Local TV Has One Last Chance: Mobile
Local TV news sites have one last chance to make significant money from digital media. But they need to act now, and need to avoid the mistakes of the past.
Local TV news sites are, for the most part, cluttered, slow to change, and only bring in a small percentage of a station’s profits. I’ve been writing about TV news and digital media for more than 15 years and the one connective thread is reluctance. TV news did not want to get into the website business. When it put minimal resources into digital media, TV news followed the path of least resistance, following the model of its newscasts. Hence, nearly every local TV news site looks the same. It lives in service to the TV show. It parrots what’s on-air. It promotes the station.

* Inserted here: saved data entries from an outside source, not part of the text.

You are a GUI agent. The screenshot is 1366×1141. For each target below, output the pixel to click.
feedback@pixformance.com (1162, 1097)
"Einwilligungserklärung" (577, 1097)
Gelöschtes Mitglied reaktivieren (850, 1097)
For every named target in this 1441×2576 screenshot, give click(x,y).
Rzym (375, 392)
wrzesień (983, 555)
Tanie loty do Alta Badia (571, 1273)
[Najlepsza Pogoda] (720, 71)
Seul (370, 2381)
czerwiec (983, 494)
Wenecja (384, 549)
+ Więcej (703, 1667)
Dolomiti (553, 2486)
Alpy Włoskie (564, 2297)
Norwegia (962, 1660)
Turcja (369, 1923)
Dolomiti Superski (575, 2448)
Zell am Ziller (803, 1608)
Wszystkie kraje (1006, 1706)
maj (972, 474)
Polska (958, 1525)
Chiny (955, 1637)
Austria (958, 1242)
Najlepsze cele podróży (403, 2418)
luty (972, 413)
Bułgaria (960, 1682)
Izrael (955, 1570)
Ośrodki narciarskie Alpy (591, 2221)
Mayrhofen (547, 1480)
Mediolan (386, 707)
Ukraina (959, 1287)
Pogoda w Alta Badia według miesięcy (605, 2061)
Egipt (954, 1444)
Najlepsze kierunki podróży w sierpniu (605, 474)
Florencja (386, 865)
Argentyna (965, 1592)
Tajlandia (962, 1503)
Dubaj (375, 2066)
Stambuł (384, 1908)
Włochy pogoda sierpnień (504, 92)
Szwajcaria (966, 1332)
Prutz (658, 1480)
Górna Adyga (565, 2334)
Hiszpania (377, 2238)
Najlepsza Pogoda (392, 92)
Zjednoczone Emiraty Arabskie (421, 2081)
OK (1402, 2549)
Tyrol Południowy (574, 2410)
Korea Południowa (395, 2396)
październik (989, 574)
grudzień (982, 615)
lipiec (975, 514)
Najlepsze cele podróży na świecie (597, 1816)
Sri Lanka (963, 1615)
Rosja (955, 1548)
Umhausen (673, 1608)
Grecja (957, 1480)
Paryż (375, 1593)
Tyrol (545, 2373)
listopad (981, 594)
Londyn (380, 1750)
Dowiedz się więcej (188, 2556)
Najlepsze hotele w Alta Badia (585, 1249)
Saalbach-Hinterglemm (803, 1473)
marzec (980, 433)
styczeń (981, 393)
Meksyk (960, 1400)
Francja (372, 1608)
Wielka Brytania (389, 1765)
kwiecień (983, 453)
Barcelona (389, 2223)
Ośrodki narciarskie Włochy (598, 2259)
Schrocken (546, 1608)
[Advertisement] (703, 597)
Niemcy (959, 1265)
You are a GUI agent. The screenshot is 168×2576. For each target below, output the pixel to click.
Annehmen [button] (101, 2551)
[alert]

And the website is a mess. Do you go to a local TV news site on a computer when you want to get news or information?
Local TV was very reluctant to adopt social media and still isn’t using it correctly. Don’t tweet about a report coming up at 11. The point of social media is to share information. I consulted with stations that used social media — judiciously — and saw real increases in traffic and revenue by being authentic, not by being promo machines.
There’s one last chance, and that’s mobile media. And, truly, this is it. There’s nothing else on the horizon. Even mobile media has been around more than 10 years, but it’s really starting to show revenue.
Pew Research conducted its annual State of the News Media report in 2016 and, among its striking findings is this nugget: Of the 110 media outlets it studied, 99 reported more unique visitors on mobile than desktop. You can bet it’s close to 110 out of 110 now.
Want to talk revenue? Mobile advertising had 44% of the online ad pie in 2016, and is poised to overtake desktop advertising this year, according to Zenith Media. Go to where the growth is.
Forget apps. I’m not downloading your app. I’m not giving up the tiny palmtop space I have for your branded app that only gives me your news, when I can get an app that will give me all the news from all the websites I choose, customized to my liking. When I click on that Facebook link someone shared to get to your story, it’s going to open on your mobile website, not in your app. Make that mobile site look great.
Let’s start with that site: How does your website look on a phone? If it’s not mobile-optimized, you’re losing money and customers. If I click through a Facebook link to your story, only to find I’m seeing a tiny version of your webpage — I’m gone.
Now: Ads. Do you have banner ads that follow me up and down the page, blocking what I’m trying to read? Video ads that autoplay as soon as I go to a page? “Shadowbox” ads that won’t go away? Lose these. You are creating barriers. Think of your favorite mobile sites. Do they treat you this way? Work with ad companies that know this stuff. Don’t go for the ones that promise the easy dollar — go for the professionals that give the best user experience.
Mobile friendly content has to be shared easily. It needs to be true to its own platform. Repurposing that TV report won’t cut it. Why do I need a thirty second anchor introduction to a thirty second piece of video? Anchors are for TV. They help hold together (or “anchor”) a lengthy newscast, hopefully telling a full story of what happened that day. They rarely have a place in mobile video. They are a barrier.
What’s your podcast strategy? I recently spoke with a station GM who told me his biggest digital growth (in fact his only digital growth) was in podcasting. So few TV stations are podcasting. Why?
Finally, mobile-friendly is social. Sharing is two-ways. Can I send your station video as easily as I can watch it? Do you have a simple “record” button that lets me record and send you something as it’s happening? Your competition doesn’t. Remove the barrier.
Mobile has brought the last, best hope for you. Invest in it. Bring in companies that know this stuff. Unlike 15 years ago when the web was hitting big, there are agencies that are well-versed in digital advertising. There are companies that can plug you in, using best practices, and help you start bringing in revenue.
Your task: Be bold. Challenge your digital department to be more than the best local TV website. Challenge your sales team to do more than add a little incremental money from digital. Challenge everyone at the station to create something they would actually visit.
There’s still time. But this is it. Go mobile, or go home.